WHAT YOU ARE ASKED TO DO: Exactly as they appear, output all of the entries.

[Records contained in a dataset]
=== Begin Enclosure ===

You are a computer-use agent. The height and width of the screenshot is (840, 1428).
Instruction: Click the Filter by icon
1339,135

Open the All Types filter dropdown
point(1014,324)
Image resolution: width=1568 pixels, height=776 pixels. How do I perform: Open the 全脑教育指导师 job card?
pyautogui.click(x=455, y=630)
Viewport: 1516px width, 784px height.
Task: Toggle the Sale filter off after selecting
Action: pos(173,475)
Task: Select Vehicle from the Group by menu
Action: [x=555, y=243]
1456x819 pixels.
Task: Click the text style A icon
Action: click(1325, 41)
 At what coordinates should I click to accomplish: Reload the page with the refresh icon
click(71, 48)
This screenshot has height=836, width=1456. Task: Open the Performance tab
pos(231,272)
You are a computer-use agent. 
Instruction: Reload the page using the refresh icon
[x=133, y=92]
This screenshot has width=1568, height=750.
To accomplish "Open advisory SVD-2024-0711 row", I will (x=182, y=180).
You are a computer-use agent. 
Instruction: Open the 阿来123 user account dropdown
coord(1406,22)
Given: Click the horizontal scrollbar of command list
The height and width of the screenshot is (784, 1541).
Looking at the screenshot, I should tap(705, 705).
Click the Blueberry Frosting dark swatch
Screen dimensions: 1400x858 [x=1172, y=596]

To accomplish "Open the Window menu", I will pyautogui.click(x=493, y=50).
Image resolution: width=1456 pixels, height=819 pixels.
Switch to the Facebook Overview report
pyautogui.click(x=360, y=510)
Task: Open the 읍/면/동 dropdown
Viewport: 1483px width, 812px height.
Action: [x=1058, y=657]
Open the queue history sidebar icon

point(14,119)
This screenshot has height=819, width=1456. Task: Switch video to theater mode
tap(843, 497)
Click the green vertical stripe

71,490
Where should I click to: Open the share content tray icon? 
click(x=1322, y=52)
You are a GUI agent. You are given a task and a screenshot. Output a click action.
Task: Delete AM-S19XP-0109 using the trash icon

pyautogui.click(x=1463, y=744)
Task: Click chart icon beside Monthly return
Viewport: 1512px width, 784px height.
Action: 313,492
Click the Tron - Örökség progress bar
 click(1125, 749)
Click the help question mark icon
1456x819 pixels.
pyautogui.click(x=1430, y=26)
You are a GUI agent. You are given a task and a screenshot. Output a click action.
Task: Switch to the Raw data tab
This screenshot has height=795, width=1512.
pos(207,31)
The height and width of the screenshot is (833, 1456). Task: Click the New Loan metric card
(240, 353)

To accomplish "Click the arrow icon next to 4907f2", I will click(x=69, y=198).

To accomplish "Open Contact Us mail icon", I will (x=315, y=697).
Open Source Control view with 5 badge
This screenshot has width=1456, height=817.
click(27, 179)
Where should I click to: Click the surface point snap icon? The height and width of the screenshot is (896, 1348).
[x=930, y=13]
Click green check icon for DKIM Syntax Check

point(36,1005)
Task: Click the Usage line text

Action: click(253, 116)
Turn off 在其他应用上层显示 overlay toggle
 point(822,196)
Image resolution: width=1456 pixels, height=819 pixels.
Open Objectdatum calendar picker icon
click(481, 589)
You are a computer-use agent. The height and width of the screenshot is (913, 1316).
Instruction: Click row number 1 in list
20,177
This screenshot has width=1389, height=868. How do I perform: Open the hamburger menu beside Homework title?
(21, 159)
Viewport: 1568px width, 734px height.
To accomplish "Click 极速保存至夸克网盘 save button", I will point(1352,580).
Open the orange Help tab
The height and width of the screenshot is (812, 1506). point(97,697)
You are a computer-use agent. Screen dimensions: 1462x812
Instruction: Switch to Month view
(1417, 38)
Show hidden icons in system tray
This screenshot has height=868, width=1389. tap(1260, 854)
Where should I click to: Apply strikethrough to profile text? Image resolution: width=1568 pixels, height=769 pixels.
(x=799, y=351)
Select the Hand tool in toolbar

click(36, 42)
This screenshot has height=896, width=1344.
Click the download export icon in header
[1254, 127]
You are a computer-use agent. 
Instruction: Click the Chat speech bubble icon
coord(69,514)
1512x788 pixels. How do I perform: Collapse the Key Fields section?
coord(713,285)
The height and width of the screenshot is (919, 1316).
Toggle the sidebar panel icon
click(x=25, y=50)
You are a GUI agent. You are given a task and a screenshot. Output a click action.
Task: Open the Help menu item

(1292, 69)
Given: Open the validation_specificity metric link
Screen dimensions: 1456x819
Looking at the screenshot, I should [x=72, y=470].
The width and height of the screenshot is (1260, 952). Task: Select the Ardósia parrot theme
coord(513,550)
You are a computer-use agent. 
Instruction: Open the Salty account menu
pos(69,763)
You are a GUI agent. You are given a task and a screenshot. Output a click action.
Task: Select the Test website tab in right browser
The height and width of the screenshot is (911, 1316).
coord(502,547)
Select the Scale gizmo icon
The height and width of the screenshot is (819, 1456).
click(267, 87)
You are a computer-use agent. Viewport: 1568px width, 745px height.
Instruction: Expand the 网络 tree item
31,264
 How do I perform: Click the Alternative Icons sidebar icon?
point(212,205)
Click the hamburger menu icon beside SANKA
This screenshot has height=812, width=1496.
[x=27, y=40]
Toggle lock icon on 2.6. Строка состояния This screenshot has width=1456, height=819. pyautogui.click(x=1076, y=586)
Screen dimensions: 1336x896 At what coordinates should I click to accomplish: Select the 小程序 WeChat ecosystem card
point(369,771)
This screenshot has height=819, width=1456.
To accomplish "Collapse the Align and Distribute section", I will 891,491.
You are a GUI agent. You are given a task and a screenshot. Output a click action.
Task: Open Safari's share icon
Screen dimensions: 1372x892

=== End Enclosure ===

FINAL ANSWER:
You are a computer-use agent. The height and width of the screenshot is (840, 1428).
Instruction: Click the Filter by icon
1339,135

Open the All Types filter dropdown
point(1014,324)
Image resolution: width=1568 pixels, height=776 pixels. How do I perform: Open the 全脑教育指导师 job card?
pyautogui.click(x=455, y=630)
Viewport: 1516px width, 784px height.
Task: Toggle the Sale filter off after selecting
Action: pos(173,475)
Task: Select Vehicle from the Group by menu
Action: [x=555, y=243]
1456x819 pixels.
Task: Click the text style A icon
Action: click(1325, 41)
 At what coordinates should I click to accomplish: Reload the page with the refresh icon
click(71, 48)
This screenshot has height=836, width=1456. Task: Open the Performance tab
pos(231,272)
You are a computer-use agent. 
Instruction: Reload the page using the refresh icon
[x=133, y=92]
This screenshot has width=1568, height=750.
To accomplish "Open advisory SVD-2024-0711 row", I will (x=182, y=180).
You are a computer-use agent. 
Instruction: Open the 阿来123 user account dropdown
coord(1406,22)
Given: Click the horizontal scrollbar of command list
The height and width of the screenshot is (784, 1541).
Looking at the screenshot, I should tap(705, 705).
Click the Blueberry Frosting dark swatch
Screen dimensions: 1400x858 [x=1172, y=596]

To accomplish "Open the Window menu", I will pyautogui.click(x=493, y=50).
Image resolution: width=1456 pixels, height=819 pixels.
Switch to the Facebook Overview report
pyautogui.click(x=360, y=510)
Task: Open the 읍/면/동 dropdown
Viewport: 1483px width, 812px height.
Action: [x=1058, y=657]
Open the queue history sidebar icon

point(14,119)
This screenshot has height=819, width=1456. Task: Switch video to theater mode
tap(843, 497)
Click the green vertical stripe

71,490
Where should I click to: Open the share content tray icon? 
click(x=1322, y=52)
You are a GUI agent. You are given a task and a screenshot. Output a click action.
Task: Delete AM-S19XP-0109 using the trash icon

pyautogui.click(x=1463, y=744)
Task: Click chart icon beside Monthly return
Viewport: 1512px width, 784px height.
Action: 313,492
Click the Tron - Örökség progress bar
 click(1125, 749)
Click the help question mark icon
1456x819 pixels.
pyautogui.click(x=1430, y=26)
You are a GUI agent. You are given a task and a screenshot. Output a click action.
Task: Switch to the Raw data tab
This screenshot has height=795, width=1512.
pos(207,31)
The height and width of the screenshot is (833, 1456). Task: Click the New Loan metric card
(240, 353)

To accomplish "Click the arrow icon next to 4907f2", I will click(x=69, y=198).

To accomplish "Open Contact Us mail icon", I will (x=315, y=697).
Open Source Control view with 5 badge
This screenshot has width=1456, height=817.
click(27, 179)
Where should I click to: Click the surface point snap icon? The height and width of the screenshot is (896, 1348).
[x=930, y=13]
Click green check icon for DKIM Syntax Check

point(36,1005)
Task: Click the Usage line text

Action: click(253, 116)
Turn off 在其他应用上层显示 overlay toggle
 point(822,196)
Image resolution: width=1456 pixels, height=819 pixels.
Open Objectdatum calendar picker icon
click(481, 589)
You are a computer-use agent. The height and width of the screenshot is (913, 1316).
Instruction: Click row number 1 in list
20,177
This screenshot has width=1389, height=868. How do I perform: Open the hamburger menu beside Homework title?
(21, 159)
Viewport: 1568px width, 734px height.
To accomplish "Click 极速保存至夸克网盘 save button", I will point(1352,580).
Open the orange Help tab
The height and width of the screenshot is (812, 1506). point(97,697)
You are a computer-use agent. Screen dimensions: 1462x812
Instruction: Switch to Month view
(1417, 38)
Show hidden icons in system tray
This screenshot has height=868, width=1389. tap(1260, 854)
Where should I click to: Apply strikethrough to profile text? Image resolution: width=1568 pixels, height=769 pixels.
(x=799, y=351)
Select the Hand tool in toolbar

click(36, 42)
This screenshot has height=896, width=1344.
Click the download export icon in header
[1254, 127]
You are a computer-use agent. 
Instruction: Click the Chat speech bubble icon
coord(69,514)
1512x788 pixels. How do I perform: Collapse the Key Fields section?
coord(713,285)
The height and width of the screenshot is (919, 1316).
Toggle the sidebar panel icon
click(x=25, y=50)
You are a GUI agent. You are given a task and a screenshot. Output a click action.
Task: Open the Help menu item

(1292, 69)
Given: Open the validation_specificity metric link
Screen dimensions: 1456x819
Looking at the screenshot, I should [x=72, y=470].
The width and height of the screenshot is (1260, 952). Task: Select the Ardósia parrot theme
coord(513,550)
You are a computer-use agent. 
Instruction: Open the Salty account menu
pos(69,763)
You are a GUI agent. You are given a task and a screenshot. Output a click action.
Task: Select the Test website tab in right browser
The height and width of the screenshot is (911, 1316).
coord(502,547)
Select the Scale gizmo icon
The height and width of the screenshot is (819, 1456).
click(267, 87)
You are a computer-use agent. Viewport: 1568px width, 745px height.
Instruction: Expand the 网络 tree item
31,264
 How do I perform: Click the Alternative Icons sidebar icon?
point(212,205)
Click the hamburger menu icon beside SANKA
This screenshot has height=812, width=1496.
[x=27, y=40]
Toggle lock icon on 2.6. Строка состояния This screenshot has width=1456, height=819. pyautogui.click(x=1076, y=586)
Screen dimensions: 1336x896 At what coordinates should I click to accomplish: Select the 小程序 WeChat ecosystem card
point(369,771)
This screenshot has height=819, width=1456.
To accomplish "Collapse the Align and Distribute section", I will 891,491.
You are a GUI agent. You are given a task and a screenshot. Output a click action.
Task: Open Safari's share icon
Screen dimensions: 1372x892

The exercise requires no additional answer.